- [Task requirements]
Below is a listing. Output every line of it exactly.
[Start of Attachment]
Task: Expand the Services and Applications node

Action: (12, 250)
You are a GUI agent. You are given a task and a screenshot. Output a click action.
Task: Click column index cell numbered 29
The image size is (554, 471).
[End of Attachment]
- [Result below]
Task: Expand the Services and Applications node

Action: (12, 250)
You are a GUI agent. You are given a task and a screenshot. Output a click action.
Task: Click column index cell numbered 29
The image size is (554, 471).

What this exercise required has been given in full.